→ **Trecho fornecido**
#####

A nova legislação não define textualmente tutela cautelar e tutela antecipada. Seus conceitos, portanto, são transportados da doutrina consolidada e da jurisprudência pretérita dominante, os quais entendem que a tutela antecipada corresponde sempre a uma decisão interlocutória de acolhimento provisório, no todo ou em parte, do pedido formulado pelo autor, tendo natureza satisfativa. Por outro lado, a tutela cautelar pode ter como objeto uma providência instrutória do processo em curso, como uma produção antecipada de provas, ou uma medida assecuratória de bens e de situações jurídicas para assegurar a eficácia da decisão final do processo principal (GRECO, 2015, p. 197).
Essa classificação entre tutela antecipada e cautelar leva em consideração o critério funcional da providência pleiteada. Quando a perspectiva é o critério temporal, esses provimentos liminares são divididos em antecedente e incidente, conforme seja requerida antes ou no curso da ação principal, respectivamente.
A tutela satisfativa provisória incidental é conhecida em nosso ordenamento desde a inovação legislativa promovida pela Lei 8.952/1994, tendo sido pouco alterada pelo Novo CPC.

#####

→ **Material fornecido**

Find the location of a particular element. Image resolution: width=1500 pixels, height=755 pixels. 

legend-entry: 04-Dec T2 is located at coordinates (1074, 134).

#####

→ **Atividades propostas**
**1.** No trecho sobre tutela cautelar e tutela antecipada, como se dividem os provimentos liminares quando se adota o critério temporal?
**2.** Dê continuidade ao texto sobre tutela cautelar e tutela antecipada, partindo da última frase apresentada.
O material não é necessário para a realização das atividades.

→ **Respostas do exercício**
**1.** Dividem-se em antecedente e incidente, conforme sejam requeridos antes ou no curso da ação principal.

**2.**
Já em relação à tutela antecipada de caráter antecedente, podemos dizer que é uma novidade do legislador de 2015, que trouxe ao nosso ordenamento a possibilidade de a parte pleitear tutela jurisdicional satisfativa antes mesmo da propositura da ação principal.
Nos termos do art. 303 do NCPC:
Art. 303. Nos casos em que a urgência for contemporânea à propositura da ação, a petição inicial pode limitar-se ao requerimento da tutela antecipada e à indicação do pedido de tutela final, com a exposição da lide, do direito que se busca realizar e do perigo de dano ou do risco ao resultado útil do processo.
No sistema anterior, a possibilidade de concessão de tutela antes do ajuizamento da demanda principal se circunscrevia aos casos de cautelares, limitadas a assegurar a efetividade do processo principal.
Agora a perspectiva é outra. Diante de perigo iminente ao próprio direito material pleiteado, existe a possibilidade de buscar a antecipação dos efeitos da tutela, desde que preenchidos os requisitos legais, transferindo, assim, o ônus da morosidade do Poder Judiciário ao réu (GRECO, 2015, p. 198).
Portanto, a tutela provisória antecedente é aquela que deflagra o processo em que se pretende, no futuro, pedir a tutela definitiva. É requerimento anterior à formulação do pedido de tutela definitiva e tem por objetivo adiantar seus efeitos. Primeiro, pede-se a tutela provisória; só depois, pede-se a tutela definitiva (DIDIER JR., 2016, p. 586).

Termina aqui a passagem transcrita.